PROVIDED RECORDS Block Start
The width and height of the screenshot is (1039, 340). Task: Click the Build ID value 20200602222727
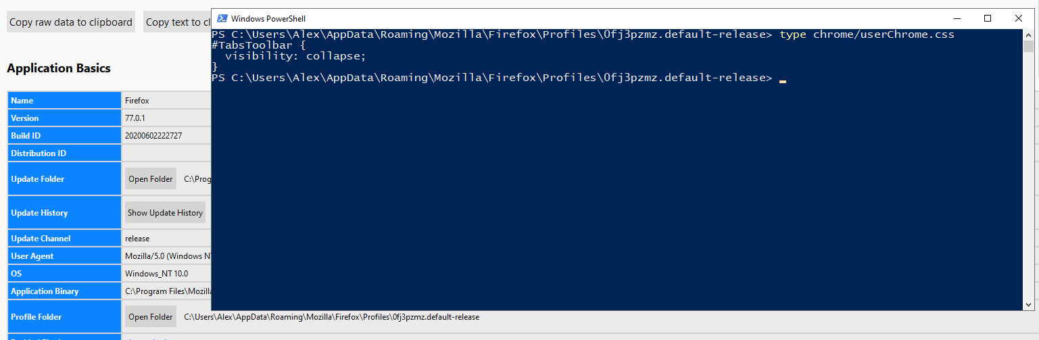click(153, 135)
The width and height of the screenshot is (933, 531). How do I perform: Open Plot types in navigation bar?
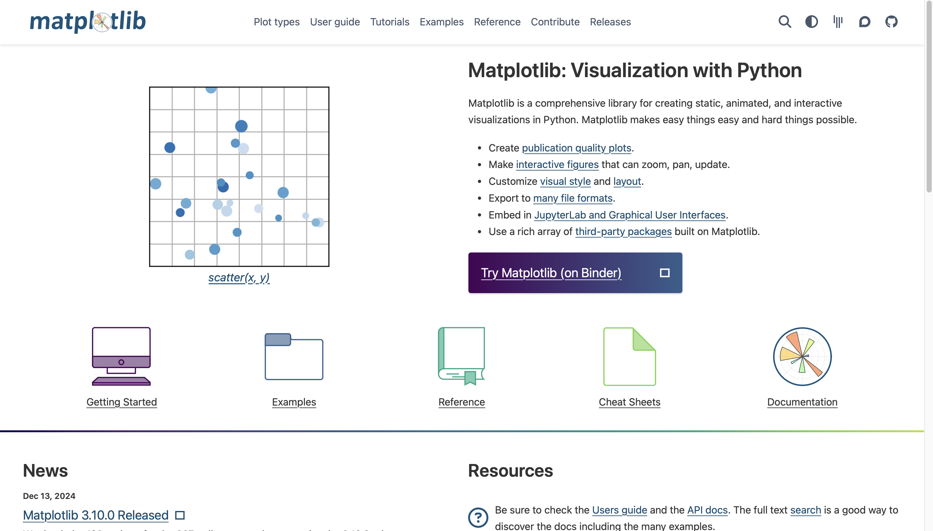point(276,22)
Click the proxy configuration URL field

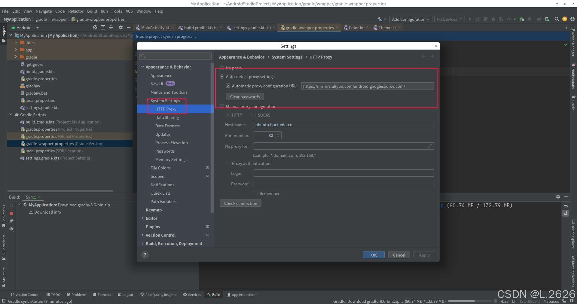pyautogui.click(x=367, y=86)
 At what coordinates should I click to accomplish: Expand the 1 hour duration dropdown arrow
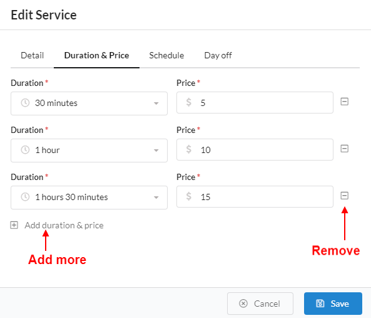[156, 151]
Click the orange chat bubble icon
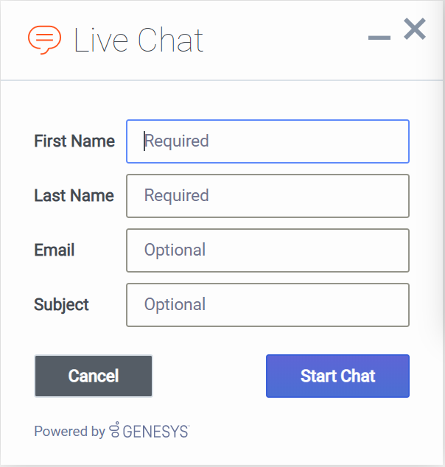This screenshot has width=445, height=467. point(44,40)
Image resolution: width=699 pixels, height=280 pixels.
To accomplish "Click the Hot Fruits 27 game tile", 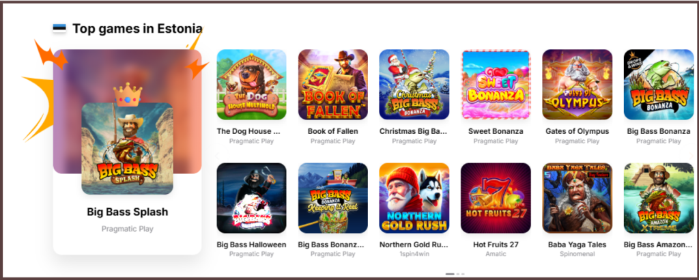I will click(496, 198).
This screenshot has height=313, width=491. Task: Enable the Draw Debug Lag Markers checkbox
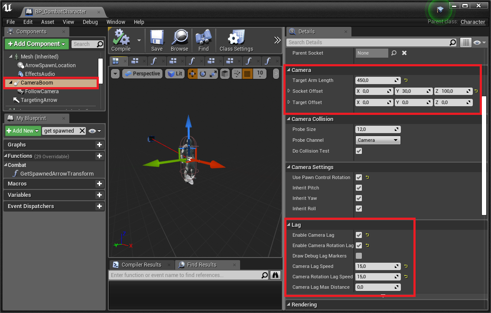click(x=359, y=256)
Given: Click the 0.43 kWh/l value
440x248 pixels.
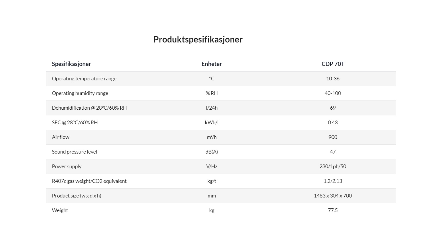Looking at the screenshot, I should pyautogui.click(x=333, y=123).
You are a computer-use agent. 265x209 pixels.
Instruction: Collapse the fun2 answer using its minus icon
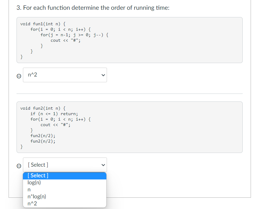click(19, 166)
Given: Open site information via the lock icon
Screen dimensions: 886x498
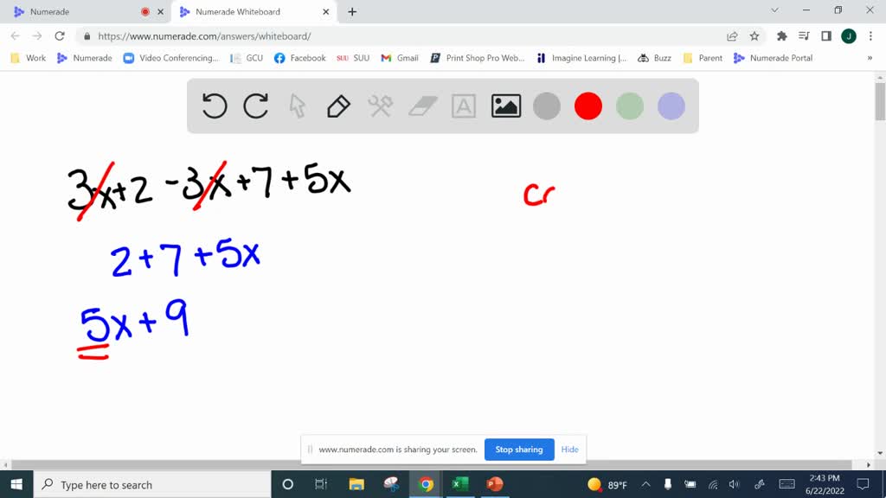Looking at the screenshot, I should point(87,37).
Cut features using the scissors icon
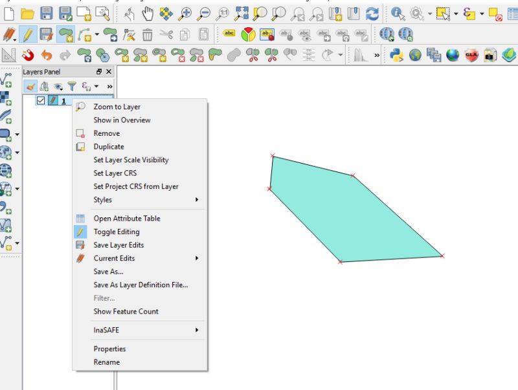The image size is (518, 390). click(167, 35)
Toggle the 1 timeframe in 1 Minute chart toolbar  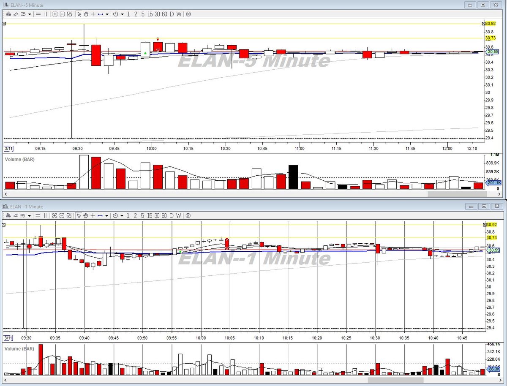(x=128, y=215)
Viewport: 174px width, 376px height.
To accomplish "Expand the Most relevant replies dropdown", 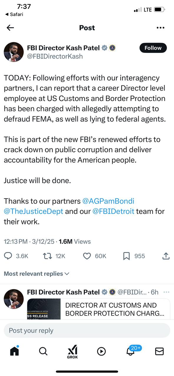I will (x=37, y=273).
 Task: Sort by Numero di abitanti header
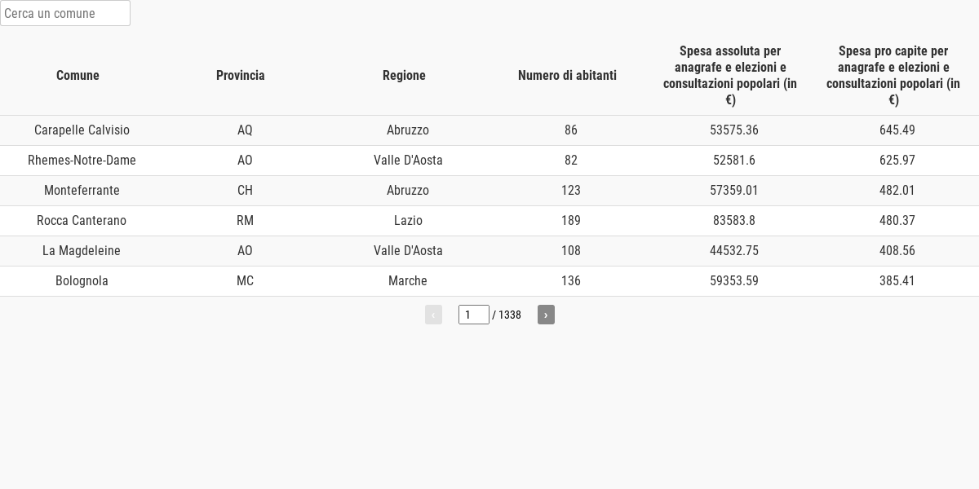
PROVIDED RECORDS Block End
* _EXERCISE GOAL_: In the records above, some lines hold the word "Given"; copy each such line.

* _RESULT OF THIS TASK_:
Given: Click the 0.43 kWh/l value
Given: Open site information via the lock icon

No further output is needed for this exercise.